Among the thousands of workers facing the direct effects of red-tagging in the Philippines, workers at Coca-Cola Philippines – which is owned and operated by The Coca-Cola Company [TCCC] – face a higher incidence of threats and coercion than other companies in the food and beverage industry.

We should be clear that attacks on independent, democratic trade unions by Coca-Cola management in the Philippines started well before government orchestrated red-tagging. As in Indonesia under Coca-Cola Amatil [CCA], management unfairly terminated the leaders of independent, democratic trade unions to prevent workers exercising their collective bargaining rights. In both Indonesia and the Philippines, Coca-Cola bypasses industrial relations with real unions to deal instead with unions created or controlled by management. Imposing changes – not negotiating change – underpins their failed business model. This failure to respect human rights now converges with a government campaign to dismantle those rights.

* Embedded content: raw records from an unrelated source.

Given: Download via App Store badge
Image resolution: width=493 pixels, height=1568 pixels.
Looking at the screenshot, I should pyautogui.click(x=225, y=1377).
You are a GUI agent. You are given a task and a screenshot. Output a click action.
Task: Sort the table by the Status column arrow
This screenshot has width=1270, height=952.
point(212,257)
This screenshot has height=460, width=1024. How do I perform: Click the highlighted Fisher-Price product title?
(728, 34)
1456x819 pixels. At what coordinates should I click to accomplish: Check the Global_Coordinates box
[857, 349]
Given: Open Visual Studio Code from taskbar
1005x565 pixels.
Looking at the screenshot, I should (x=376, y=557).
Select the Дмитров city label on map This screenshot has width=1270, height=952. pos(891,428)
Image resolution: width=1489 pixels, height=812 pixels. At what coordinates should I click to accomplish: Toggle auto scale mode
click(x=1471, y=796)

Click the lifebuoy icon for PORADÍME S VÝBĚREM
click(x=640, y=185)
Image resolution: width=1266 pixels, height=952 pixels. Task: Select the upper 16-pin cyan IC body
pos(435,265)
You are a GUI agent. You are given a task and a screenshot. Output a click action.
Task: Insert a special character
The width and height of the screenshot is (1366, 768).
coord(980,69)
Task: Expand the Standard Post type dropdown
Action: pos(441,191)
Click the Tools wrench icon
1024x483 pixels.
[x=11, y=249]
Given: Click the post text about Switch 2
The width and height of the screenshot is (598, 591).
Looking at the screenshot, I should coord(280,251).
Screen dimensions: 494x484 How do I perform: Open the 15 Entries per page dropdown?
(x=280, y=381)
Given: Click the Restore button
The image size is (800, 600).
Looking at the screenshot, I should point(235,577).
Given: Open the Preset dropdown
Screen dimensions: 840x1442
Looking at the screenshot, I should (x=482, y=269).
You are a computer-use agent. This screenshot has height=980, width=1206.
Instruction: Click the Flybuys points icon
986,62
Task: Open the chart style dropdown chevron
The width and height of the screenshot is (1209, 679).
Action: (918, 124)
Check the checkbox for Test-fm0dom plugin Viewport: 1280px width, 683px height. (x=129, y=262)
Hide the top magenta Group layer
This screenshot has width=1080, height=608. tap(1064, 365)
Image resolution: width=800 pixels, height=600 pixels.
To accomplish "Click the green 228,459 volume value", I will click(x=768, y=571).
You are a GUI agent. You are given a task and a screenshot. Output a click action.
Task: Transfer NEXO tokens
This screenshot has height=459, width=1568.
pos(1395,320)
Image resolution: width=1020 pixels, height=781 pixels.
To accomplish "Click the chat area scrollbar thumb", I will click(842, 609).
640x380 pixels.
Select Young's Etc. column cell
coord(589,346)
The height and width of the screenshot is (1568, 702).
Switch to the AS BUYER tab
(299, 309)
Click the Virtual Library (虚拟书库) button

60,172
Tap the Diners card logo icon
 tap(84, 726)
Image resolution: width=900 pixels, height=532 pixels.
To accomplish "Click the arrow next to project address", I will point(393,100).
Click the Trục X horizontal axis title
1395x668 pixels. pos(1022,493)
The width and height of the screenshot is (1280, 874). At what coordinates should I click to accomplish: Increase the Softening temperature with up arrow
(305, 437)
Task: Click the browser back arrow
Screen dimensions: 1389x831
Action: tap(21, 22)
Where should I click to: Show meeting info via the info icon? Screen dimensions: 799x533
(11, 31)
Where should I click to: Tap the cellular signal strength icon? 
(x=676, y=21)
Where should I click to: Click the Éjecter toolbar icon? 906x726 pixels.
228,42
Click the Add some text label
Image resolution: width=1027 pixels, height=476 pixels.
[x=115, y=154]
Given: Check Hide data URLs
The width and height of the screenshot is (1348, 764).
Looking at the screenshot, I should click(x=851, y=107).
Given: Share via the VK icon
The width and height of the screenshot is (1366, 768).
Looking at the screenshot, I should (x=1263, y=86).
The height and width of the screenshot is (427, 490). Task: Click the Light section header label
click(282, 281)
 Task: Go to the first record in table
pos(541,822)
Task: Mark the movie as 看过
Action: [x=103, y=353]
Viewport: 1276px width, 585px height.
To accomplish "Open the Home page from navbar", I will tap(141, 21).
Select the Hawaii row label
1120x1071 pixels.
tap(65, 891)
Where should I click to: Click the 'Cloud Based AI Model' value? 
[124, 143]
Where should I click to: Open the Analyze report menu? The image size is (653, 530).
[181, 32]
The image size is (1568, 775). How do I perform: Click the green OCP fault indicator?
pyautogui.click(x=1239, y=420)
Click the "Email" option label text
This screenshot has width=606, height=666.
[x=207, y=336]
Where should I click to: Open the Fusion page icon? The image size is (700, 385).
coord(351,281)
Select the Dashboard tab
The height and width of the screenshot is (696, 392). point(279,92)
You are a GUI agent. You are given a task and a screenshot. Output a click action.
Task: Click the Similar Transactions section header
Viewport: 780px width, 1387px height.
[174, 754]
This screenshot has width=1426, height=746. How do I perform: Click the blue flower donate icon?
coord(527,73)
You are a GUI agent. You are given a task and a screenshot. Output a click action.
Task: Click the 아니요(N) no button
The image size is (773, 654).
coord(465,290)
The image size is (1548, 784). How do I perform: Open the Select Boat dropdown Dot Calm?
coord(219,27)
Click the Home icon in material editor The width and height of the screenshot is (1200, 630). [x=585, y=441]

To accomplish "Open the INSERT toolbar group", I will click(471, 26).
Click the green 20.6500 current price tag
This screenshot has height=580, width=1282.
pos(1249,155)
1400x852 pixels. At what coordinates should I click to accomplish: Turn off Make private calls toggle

In its efforts to undermine the collective bargaining strength of independent unions under the IUF-affiliated FCCU-SENTRO in the Philippines, management colluded with yellow unions to create a new organization called Coca-Cola Beverages Logistics Union [COCBLU]. Workers in several Coca-Cola sales and distribution centres were systematically coerced into joining COCBLU. There were several instances where workers found themselves listed as COCBLU members even though they never joined.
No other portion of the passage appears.